Support for Server* products ended on February 15th 2024. If you are running a Server product, you can visit the Atlassian Server end of support announcement to review your migration options.
*Except Fisheye and Crucible
Summary
After Confluence is upgraded for fixing CVE-2023-22522, when a user tries to access a page or use a feature provided by third party plugins/app, the page is not able to render and redirects the user to a Page not found or System Error page.
Environment
Confluence 7.19.17, 8.4.5, 8.5.4, 8.6.2, 8.7.1
Diagnosis
When accessing some Confluence pages, it shows the Page Not Found error or System Error page:
In atlassian-confluence.log , you may see the following error stack trace:
2023-12-07 06:20:49,517 ERROR [http-nio-8090-exec-18 url: /display/ABCD, /spaces/viewspace.action, /display/ABCD/Testing, /pages/viewpage.action; user: test] [confluence.util.velocity.VelocityUtils] getRenderedTemplate Error occurred rendering template: theme-press/templates/macros/content-layer.vm
-- url: /display/ABCD | traceId: 34bba0ef64919054 | userName: Test | page: 12345 | action: viewpage
org.apache.velocity.exception.ResourceNotFoundException: Resource name must end with .vm, .vmd, .css or .xml
at com.atlassian.confluence.util.velocity.ConfigurableResourceManager.loadResource(ConfigurableResourceManager.java:331)

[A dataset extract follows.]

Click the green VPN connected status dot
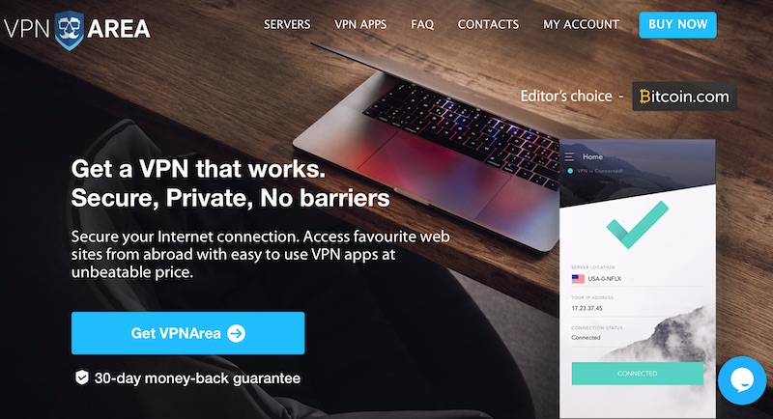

at com.atlassian.confluence.util.velocity.ConfigurableResourceManager.getResource(ConfigurableResourceManager.java:305)
at org.apache.velocity.runtime.RuntimeInstance.getTemplate(RuntimeInstance.java:1400)
at org.apache.velocity.runtime.directive.Parse.render(Parse.java:198)
at com.atlassian.confluence.setup.velocity.ProfilingParseDirective.render(ProfilingParseDirective.java:21)
at org.apache.velocity.runtime.parser.node.ASTDirective.render(ASTDirective.java:175)
at org.apache.velocity.runtime.parser.node.SimpleNode.render(SimpleNode.java:336)
at org.apache.velocity.Template.merge(Template.java:328)
at org.apache.velocity.Template.merge(Template.java:235)
at com.atlassian.confluence.util.velocity.VelocityUtils.renderTemplateWithoutSwallowingErrors(VelocityUtils.java:70)
at com.atlassian.confluence.util.velocity.VelocityUtils.renderTemplateWithoutSwallowingErrors(VelocityUtils.java:76)
at com.atlassian.confluence.util.velocity.VelocityUtils.getRenderedTemplateWithoutSwallowingErrors(VelocityUtils.java:63)
at com.atlassian.confluence.util.velocity.VelocityUtils.getRenderedTemplate(VelocityUtils.java:42)
at com.atlassian.confluence.util.velocity.VelocityUtils.getRenderedTemplate(VelocityUtils.java:33)
...
...Cause
In recent CVE-2023-22522 fix, Confluence is limited to only able execute file type with .vm, .vmd, .css or .xml.
Solution
Atlassian suggest to disable the app/plugins that throwing the error to avoid impact to daily work.
We encourage strongly to reach out to the plugin/app vendor who provides the feature, in order to update the plugin/app and make it compatible with the Confluence version affected.